Ignoring the question, Brunetti picked up the handkerchief by the four corners and jiggled it until he created a chute that would allow it to pour easily. The salt and stones hung heavily, a fat lump at the bottom of a not entirely clean white handkerchief. Vianello held the first mitten under it, and Brunetti poured until they came within a few centimetres of the top. Vianello shook the stones until the thumb stood out rigid from the side. He set it on the bed while he slipped his watch off and tried to wrap the expandable band around the stuffed mitten, but it did not work, so he replaced the watch and contented himself with giving the mitten a few more shakes. He slipped it into the right pocket of his jacket and zipped the pocket closed.

  They did the same with the second mitten, which went into Vianello’s left hand pocket. That left Brunetti with a pile the size of an orange at the bottom of his handkerchief. He tied the corners together, then slipped it into the inside pocket of his jacket and buttoned the pocket.

  Careful of the box now that it might carry fingerprints, he used the keys to slit open the bottom flap, then pressed the box flat and slid it into the outside pocket of his jacket. When that was done, he took out his telefonino and called the number of the technical squad at the Questura. He told them where the apartment was, said it might be the home of the man who was murdered, and asked them to send someone over to fingerprint the room. He was not to be in uniform and was to ring the top bell in front of the house. Yes, he and Vianello would wait.

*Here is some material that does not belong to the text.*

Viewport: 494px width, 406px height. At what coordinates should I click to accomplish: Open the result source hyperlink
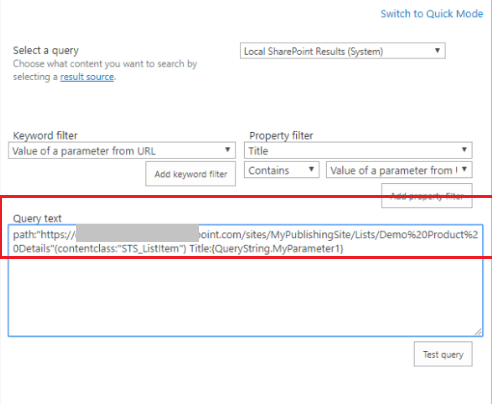click(x=87, y=77)
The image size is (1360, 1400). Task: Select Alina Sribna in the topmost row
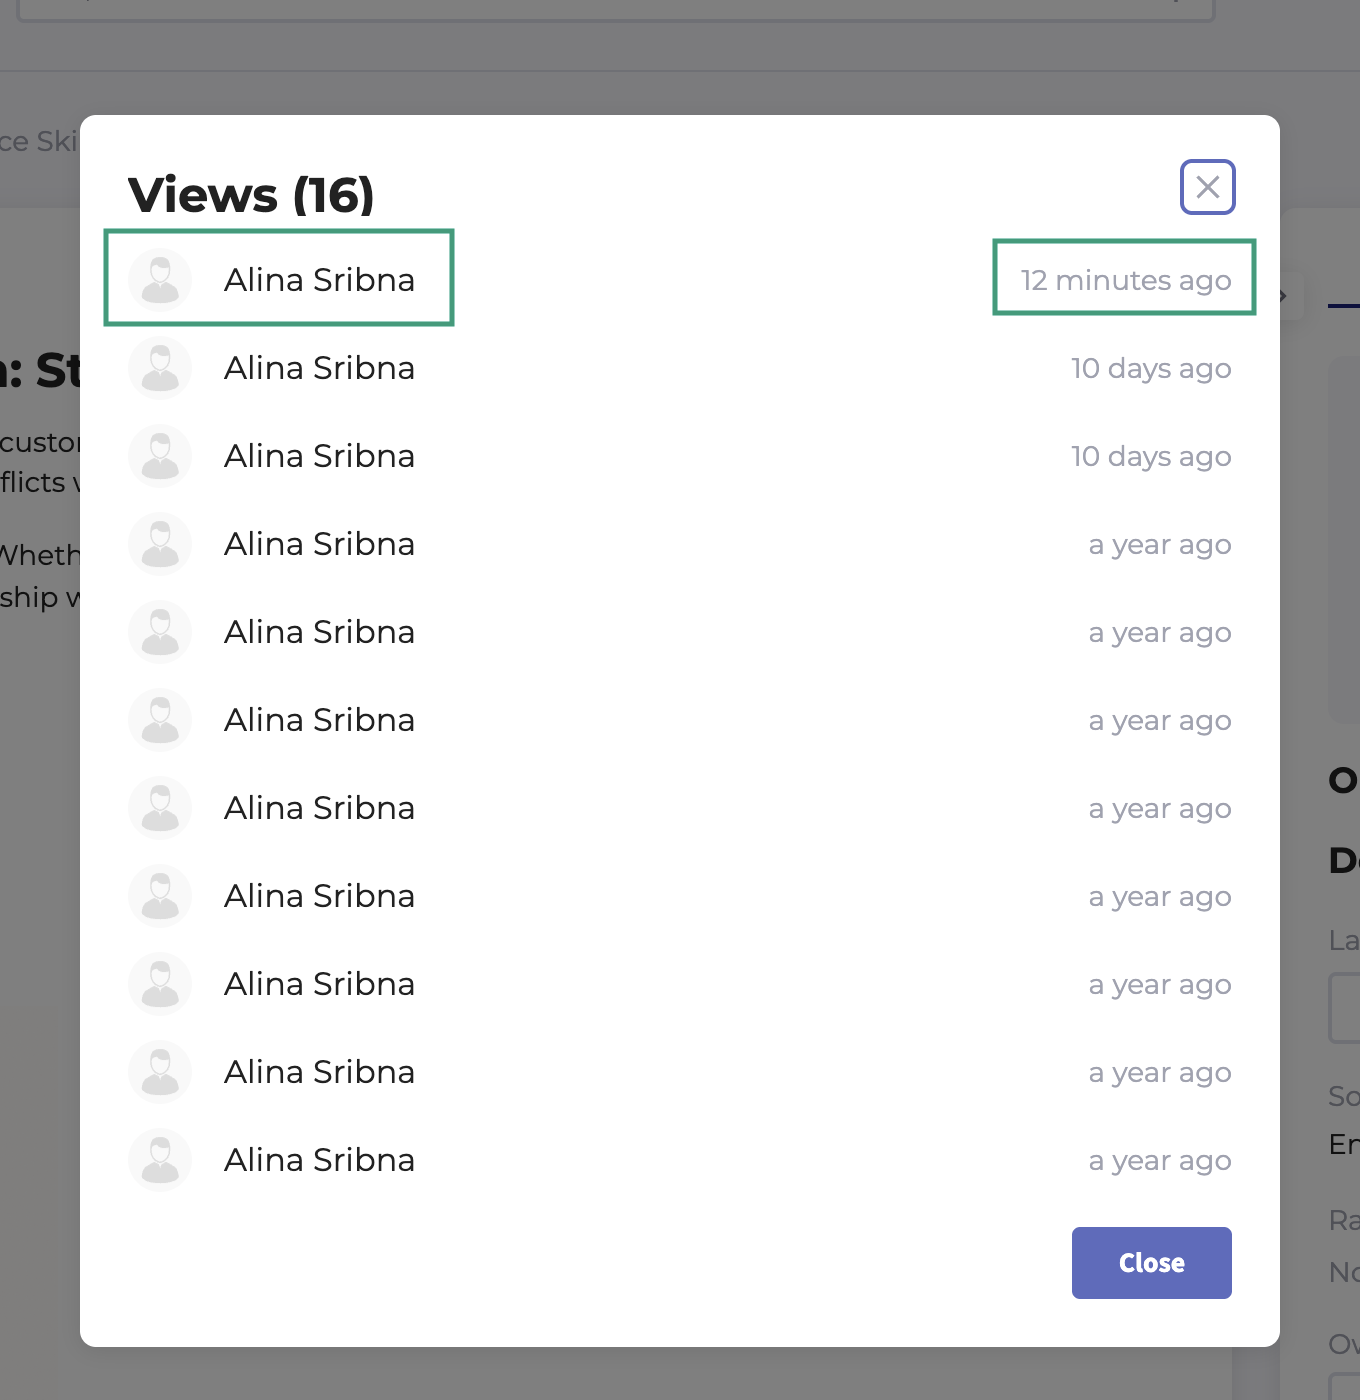[319, 280]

  When he hung up, Vianello said, ‘You didn’t answer my question.’

  ‘Which one?’ asked a distracted Brunetti.

  ‘Who you’ll trust, once you find out if they’re real?’

  For the first time since they had entered the building, Brunetti smiled. ‘No one.’

  The technician took almost an hour to get there, which left Brunetti and Vianello to sit side by side on the bed in the freezing room and discuss possibilities. When the cold became too intense, they went down one floor to the other apartment and let themselves in again. There, at least, it was minimally warmer, and one of them could stand at the partially open door to see that no one went past it and up to the next floor.

  Brunetti went into the kitchen and came out with two plastic bags. At his request, Vianello unzipped his pockets and put both mittens in one of the bags. Brunetti tied the neck of the bag closed and slipped it into the other. While they did all this, they talked about what they had found, but neither of them could come up with a satisfactory explanation, though Brunetti did think of someone whom he could ask about the stones. While Vianello stood at the door, he called Claudio Stein and asked if he could come and talk to him the following morning.

  Claudio, like most people Brunetti knew, believed that a telephone was an open conduit to various offices of the government, and so he asked no questions and said that he would be in his office after nine and would, of course, be delighted to see Brunetti. When Brunetti hung up, Vianello asked, ‘Who is he?’

  ‘A friend of my father’s. They were in the war together.’

  ‘How old is he, then?’

  ‘Past eighty, I’d say,’ Brunetti answered, then, ‘I don’t really know.’ He had no idea if Claudio was older or younger than his father, only that he had been one of the few men his father trusted and one of the even fewer who had remained a friend all during the long twilight of his father’s last years.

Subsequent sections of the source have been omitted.